* [EXERCISE]: What do the lines say, reproduced word for word, from the first of the entries below through the line bearing "Given: Click green"?

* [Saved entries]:
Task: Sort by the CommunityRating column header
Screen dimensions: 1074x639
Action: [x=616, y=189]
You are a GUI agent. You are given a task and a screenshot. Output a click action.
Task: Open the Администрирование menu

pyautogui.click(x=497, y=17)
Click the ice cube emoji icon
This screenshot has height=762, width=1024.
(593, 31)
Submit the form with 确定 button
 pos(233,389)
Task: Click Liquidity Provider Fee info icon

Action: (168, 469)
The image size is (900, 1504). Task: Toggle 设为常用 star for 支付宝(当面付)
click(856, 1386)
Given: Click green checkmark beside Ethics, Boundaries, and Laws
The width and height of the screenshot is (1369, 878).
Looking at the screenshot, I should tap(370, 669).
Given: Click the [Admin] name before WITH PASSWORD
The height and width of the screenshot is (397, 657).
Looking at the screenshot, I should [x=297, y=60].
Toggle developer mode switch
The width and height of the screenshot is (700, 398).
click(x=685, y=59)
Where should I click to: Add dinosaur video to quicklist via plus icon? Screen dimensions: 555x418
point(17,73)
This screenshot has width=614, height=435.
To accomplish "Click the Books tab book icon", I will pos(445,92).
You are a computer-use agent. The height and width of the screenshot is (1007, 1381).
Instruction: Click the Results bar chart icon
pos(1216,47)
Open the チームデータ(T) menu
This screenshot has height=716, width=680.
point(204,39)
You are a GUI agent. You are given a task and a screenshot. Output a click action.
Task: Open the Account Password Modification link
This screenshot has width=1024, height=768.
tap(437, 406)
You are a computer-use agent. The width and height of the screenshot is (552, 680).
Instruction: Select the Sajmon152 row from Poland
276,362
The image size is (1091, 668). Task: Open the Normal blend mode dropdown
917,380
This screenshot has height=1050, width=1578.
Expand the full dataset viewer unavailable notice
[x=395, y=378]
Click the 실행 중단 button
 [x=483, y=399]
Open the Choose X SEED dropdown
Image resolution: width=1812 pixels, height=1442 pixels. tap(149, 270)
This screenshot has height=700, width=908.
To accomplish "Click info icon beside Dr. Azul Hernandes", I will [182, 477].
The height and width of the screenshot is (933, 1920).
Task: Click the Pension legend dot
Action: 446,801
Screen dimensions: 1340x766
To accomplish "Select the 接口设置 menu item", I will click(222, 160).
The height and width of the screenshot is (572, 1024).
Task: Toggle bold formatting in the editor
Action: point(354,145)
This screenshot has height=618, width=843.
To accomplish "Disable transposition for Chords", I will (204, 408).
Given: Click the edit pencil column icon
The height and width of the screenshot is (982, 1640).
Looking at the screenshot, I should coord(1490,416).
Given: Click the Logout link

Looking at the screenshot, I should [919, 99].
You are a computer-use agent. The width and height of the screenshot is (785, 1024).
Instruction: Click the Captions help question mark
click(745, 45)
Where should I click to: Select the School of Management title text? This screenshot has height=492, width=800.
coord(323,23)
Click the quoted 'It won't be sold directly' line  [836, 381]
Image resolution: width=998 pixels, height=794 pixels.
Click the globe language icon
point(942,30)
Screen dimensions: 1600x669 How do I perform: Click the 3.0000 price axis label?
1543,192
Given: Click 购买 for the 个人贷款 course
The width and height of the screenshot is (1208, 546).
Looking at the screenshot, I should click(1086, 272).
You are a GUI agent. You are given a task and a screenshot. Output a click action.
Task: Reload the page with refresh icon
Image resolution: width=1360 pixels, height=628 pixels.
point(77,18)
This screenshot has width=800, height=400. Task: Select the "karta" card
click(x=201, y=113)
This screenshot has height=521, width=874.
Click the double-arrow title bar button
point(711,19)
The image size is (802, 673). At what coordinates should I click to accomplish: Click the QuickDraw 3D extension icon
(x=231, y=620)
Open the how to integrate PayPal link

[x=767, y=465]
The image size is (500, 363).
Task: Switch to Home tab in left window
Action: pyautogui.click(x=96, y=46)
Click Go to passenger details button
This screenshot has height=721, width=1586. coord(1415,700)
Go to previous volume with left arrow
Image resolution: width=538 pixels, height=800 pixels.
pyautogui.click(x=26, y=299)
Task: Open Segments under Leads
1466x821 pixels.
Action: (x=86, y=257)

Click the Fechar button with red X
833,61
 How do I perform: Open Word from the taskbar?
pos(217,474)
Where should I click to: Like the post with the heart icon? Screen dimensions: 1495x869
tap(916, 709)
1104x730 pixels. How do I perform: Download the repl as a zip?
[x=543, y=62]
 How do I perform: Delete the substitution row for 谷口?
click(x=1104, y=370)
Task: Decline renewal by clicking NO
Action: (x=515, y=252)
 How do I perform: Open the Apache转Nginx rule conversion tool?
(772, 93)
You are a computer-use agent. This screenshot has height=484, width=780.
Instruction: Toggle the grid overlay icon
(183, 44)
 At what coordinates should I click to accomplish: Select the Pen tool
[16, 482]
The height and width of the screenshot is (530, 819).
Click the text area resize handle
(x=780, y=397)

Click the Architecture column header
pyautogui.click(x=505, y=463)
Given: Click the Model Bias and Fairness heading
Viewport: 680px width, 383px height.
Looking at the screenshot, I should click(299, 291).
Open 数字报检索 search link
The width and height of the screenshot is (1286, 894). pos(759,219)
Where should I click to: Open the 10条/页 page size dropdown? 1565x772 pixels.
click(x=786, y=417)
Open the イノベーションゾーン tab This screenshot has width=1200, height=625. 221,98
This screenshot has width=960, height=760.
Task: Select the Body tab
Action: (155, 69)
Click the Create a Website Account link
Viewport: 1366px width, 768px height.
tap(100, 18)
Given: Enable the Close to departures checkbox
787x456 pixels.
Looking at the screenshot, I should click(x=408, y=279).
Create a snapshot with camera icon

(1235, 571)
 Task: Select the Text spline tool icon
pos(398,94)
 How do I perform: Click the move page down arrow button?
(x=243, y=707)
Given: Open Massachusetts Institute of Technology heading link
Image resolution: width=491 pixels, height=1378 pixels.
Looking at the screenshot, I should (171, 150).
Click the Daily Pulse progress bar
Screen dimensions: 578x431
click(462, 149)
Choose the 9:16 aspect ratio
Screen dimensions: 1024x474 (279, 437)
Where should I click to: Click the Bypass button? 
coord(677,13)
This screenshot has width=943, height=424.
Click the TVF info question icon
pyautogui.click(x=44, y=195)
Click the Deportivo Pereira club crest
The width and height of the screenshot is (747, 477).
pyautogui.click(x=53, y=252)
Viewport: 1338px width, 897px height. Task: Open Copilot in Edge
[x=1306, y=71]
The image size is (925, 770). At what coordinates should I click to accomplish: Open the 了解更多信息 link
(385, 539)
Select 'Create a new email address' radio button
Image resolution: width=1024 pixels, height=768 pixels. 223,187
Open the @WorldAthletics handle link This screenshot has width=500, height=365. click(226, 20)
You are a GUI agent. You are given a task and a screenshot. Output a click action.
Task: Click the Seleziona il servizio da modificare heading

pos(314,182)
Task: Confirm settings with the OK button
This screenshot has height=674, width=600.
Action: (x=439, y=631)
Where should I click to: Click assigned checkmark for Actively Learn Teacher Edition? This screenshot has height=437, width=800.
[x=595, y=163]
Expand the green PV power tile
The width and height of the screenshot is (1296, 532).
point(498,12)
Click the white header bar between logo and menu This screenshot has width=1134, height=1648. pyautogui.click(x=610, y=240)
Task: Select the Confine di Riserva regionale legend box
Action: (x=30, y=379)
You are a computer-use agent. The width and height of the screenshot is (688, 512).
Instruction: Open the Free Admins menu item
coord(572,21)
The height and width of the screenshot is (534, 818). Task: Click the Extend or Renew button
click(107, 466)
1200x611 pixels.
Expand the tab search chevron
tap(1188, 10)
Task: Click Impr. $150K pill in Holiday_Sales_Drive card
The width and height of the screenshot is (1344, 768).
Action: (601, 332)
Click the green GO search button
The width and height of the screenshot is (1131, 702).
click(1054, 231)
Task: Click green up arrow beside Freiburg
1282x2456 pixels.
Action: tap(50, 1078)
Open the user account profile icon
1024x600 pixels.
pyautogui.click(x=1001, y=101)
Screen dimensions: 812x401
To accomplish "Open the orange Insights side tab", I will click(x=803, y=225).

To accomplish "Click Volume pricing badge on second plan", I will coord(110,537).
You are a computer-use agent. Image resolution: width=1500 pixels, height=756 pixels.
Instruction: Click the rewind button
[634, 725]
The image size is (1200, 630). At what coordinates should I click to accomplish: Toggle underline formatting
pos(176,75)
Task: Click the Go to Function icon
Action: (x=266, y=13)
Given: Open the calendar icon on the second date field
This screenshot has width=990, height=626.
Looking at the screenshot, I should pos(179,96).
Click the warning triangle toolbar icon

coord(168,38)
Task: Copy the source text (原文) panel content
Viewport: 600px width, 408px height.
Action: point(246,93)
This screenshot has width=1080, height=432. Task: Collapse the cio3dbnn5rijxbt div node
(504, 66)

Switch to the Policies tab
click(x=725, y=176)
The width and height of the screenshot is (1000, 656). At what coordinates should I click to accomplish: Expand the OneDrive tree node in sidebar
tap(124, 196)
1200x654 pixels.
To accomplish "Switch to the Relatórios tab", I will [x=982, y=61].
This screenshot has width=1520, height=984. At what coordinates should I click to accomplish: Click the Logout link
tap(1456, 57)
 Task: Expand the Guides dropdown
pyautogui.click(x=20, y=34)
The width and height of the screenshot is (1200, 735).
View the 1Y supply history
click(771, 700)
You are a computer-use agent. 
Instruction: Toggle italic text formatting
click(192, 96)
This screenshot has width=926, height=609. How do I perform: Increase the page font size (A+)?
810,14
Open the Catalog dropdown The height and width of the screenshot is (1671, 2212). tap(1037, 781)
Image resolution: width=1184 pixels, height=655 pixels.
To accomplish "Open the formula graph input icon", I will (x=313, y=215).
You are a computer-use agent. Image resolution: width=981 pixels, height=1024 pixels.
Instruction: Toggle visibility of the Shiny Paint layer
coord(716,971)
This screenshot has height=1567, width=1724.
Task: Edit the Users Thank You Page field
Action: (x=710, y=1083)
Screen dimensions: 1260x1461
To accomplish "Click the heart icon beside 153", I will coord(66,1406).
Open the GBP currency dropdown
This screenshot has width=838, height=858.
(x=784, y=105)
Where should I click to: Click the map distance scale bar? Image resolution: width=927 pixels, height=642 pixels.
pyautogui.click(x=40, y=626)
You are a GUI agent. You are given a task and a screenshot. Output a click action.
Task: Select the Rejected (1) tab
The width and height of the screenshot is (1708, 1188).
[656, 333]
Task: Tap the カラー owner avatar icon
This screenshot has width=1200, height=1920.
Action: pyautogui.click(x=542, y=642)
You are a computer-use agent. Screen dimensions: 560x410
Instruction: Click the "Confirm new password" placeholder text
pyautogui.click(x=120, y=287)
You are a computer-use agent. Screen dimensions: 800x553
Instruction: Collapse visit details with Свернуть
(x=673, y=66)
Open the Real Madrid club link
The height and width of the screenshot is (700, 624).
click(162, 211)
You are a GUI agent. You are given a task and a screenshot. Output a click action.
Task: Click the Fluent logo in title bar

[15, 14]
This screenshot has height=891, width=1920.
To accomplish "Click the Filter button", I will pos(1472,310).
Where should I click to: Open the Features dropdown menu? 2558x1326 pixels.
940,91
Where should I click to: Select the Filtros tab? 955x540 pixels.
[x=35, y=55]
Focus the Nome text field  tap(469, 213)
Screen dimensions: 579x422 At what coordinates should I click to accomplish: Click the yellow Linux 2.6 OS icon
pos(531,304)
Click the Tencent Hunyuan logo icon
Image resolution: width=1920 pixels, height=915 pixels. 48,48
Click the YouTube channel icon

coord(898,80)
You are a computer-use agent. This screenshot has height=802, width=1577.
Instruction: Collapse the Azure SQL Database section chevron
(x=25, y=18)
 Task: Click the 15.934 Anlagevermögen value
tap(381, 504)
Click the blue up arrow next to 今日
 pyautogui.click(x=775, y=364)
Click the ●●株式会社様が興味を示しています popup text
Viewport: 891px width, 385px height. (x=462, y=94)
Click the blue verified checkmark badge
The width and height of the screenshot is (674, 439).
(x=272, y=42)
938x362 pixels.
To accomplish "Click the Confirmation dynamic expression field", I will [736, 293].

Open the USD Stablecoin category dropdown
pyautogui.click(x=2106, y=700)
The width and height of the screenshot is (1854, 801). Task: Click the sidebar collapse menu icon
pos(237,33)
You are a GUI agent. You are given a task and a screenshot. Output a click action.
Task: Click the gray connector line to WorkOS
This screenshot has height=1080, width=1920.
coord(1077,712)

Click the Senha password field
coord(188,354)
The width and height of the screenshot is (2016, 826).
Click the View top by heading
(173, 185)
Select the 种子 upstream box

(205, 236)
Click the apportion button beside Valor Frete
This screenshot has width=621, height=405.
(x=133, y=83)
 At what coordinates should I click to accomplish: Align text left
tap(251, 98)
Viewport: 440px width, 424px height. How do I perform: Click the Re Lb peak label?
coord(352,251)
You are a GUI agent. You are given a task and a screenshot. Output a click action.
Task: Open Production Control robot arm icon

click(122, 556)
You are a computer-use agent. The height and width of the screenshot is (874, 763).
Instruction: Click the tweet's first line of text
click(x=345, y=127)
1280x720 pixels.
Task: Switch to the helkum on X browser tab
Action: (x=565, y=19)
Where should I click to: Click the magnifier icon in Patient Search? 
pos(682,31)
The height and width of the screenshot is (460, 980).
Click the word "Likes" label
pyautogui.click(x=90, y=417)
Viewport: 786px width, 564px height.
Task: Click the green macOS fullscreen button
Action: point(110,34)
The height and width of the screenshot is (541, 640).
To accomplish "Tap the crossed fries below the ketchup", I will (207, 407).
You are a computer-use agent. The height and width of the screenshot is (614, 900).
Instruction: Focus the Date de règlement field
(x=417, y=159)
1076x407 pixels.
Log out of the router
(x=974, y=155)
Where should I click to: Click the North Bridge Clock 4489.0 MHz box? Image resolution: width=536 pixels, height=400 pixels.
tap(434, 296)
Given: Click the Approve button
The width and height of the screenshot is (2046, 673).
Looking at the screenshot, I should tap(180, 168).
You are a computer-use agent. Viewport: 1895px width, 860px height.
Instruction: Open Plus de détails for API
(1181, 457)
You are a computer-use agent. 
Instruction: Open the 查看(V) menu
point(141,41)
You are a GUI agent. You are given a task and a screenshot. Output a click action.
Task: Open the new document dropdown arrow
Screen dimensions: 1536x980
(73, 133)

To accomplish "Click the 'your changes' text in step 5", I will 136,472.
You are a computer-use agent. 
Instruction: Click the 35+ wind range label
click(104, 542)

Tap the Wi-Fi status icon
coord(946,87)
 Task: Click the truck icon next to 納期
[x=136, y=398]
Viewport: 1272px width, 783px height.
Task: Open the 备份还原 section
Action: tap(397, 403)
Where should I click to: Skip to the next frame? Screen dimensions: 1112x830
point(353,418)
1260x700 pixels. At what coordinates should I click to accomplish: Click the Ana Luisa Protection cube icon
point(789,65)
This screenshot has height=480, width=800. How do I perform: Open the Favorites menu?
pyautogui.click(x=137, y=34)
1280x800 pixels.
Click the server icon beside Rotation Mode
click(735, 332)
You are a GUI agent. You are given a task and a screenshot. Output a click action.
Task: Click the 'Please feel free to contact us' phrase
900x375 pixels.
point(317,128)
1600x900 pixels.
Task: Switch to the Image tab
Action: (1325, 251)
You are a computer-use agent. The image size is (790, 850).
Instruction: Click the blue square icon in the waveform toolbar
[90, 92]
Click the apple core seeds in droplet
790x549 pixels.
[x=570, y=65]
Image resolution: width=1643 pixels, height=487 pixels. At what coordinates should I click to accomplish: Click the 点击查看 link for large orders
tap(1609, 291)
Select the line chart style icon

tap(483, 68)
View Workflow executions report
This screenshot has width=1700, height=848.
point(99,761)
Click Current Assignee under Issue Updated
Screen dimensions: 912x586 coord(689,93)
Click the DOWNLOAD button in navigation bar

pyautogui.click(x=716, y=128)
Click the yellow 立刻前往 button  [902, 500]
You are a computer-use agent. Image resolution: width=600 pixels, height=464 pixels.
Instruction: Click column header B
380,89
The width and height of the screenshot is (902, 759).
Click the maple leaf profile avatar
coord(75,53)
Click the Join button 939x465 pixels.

* [TASK RESPONSE]:
Task: Sort by the CommunityRating column header
Screen dimensions: 1074x639
Action: [x=616, y=189]
You are a GUI agent. You are given a task and a screenshot. Output a click action.
Task: Open the Администрирование menu

pyautogui.click(x=497, y=17)
Click the ice cube emoji icon
This screenshot has height=762, width=1024.
(593, 31)
Submit the form with 确定 button
 pos(233,389)
Task: Click Liquidity Provider Fee info icon

Action: (168, 469)
The image size is (900, 1504). Task: Toggle 设为常用 star for 支付宝(当面付)
click(856, 1386)
Given: Click green checkmark beside Ethics, Boundaries, and Laws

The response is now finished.